Repository files navigation

sliderule-schema-server

A dedicated JSON-only CloudFront distribution that serves the SlideRule schema endpoints. Separate from the web client's distribution — different bucket, different distribution, different CORS and cache policy.

URL / S3 / disk layout (all identical)

The publishable tree lives at schema-endpoints/merged/source/ and mirrors the S3 bucket layout, which mirrors the public URL structure 1:1 with no rewriting, no CloudFront Function, no Lambda@Edge. CloudFront takes the URL path, strips the leading /, and looks up that exact key in the bucket.

merged/ is an artifact produced by schema-endpoints/merge.py from schema-endpoints/authored/ (human-edited) and schema-endpoints/generated/ (tool-emitted). It is committed to git so reviewers see the S3-bound diff on every PR, and make verify asserts it matches what merge.py would produce today. See schema-endpoints/README.md for the three-tier architecture.

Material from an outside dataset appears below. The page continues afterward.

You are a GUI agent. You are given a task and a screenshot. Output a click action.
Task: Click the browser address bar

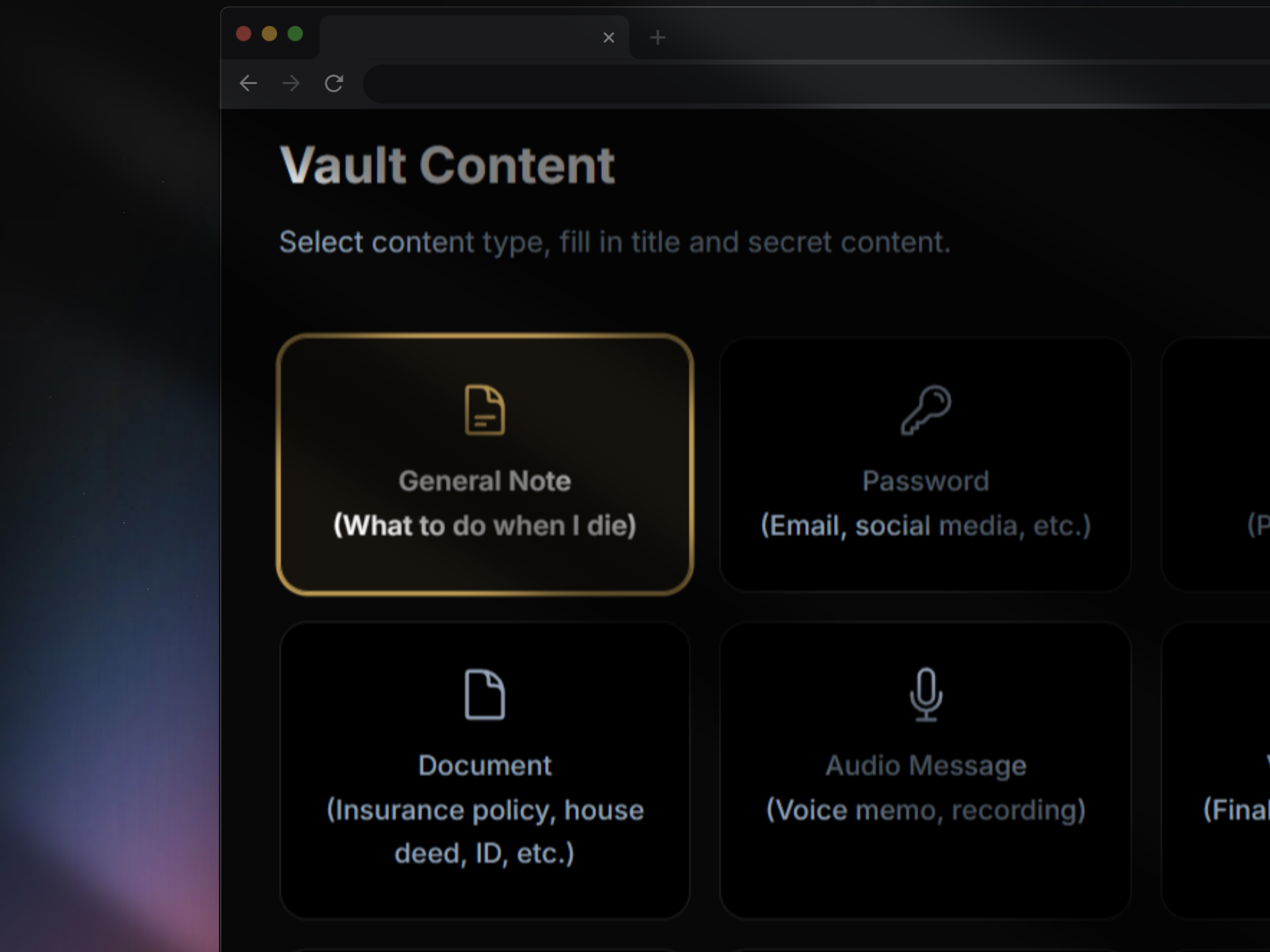[794, 83]
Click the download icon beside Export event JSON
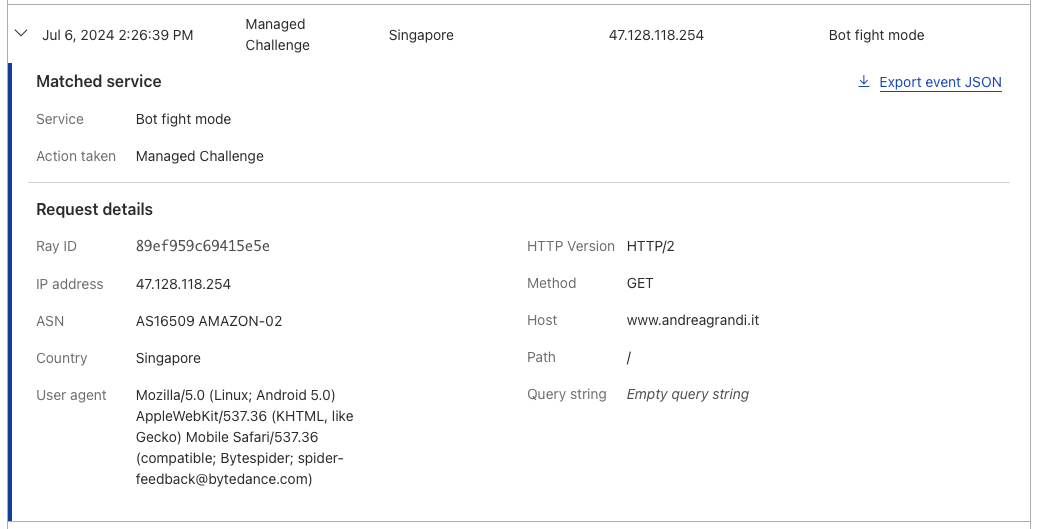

schema-endpoints/merged/source/                   ← on disk in this repo
                                                  ← same keys in s3://sliderule-schema-test/
                                                  ← same paths at https://schema.testsliderule.org/
├── schema.json                                   (index of available domains)
└── schema/
    ├── core.json                                 (shared request parameters)
    ├── icesat2.json                              (ICESat-2 request parameters)
    ├── gedi.json                                 (GEDI request parameters)
    ├── swot.json                                 (not yet generated → 404)
    ├── cre.json                                  (not yet generated → 404)
    │
    ├── icesat2/
    │   ├── fields.json                           (selector listing)
    │   │
    │   ├── fields/                               ← columns added by *_fields selectors
    │   │   ├── atl03_ph.json
    │   │   ├── atl03_geo.json
    │   │   ├── atl03_corr.json
    │   │   ├── atl03_bckgrd.json
    │   │   ├── atl06.json
    │   │   ├── atl08.json
    │   │   ├── atl09.json
    │   │   └── atl13.json
    │   │
    │   └── output/                               ← per-API output column schemas
    │       ├── atl03x.json                       (base + fit/phoreal/yapc/atl24/atl13 mods)
    │       ├── atl06x.json                       (base land-ice segment columns)
    │       ├── atl08x.json                       (base land/veg segment columns)
    │       ├── atl13x.json                       (base inland-water columns)
    │       └── atl24x.json                       (base bathymetry photon columns)
    │
    └── gedi/
        ├── fields.json                           (future: GEDI selector listing)
        ├── fields/                               (future: GEDI *_fields selectors)
        └── output/
            └── gedil4ax.json                     (base GEDI L4A footprint columns)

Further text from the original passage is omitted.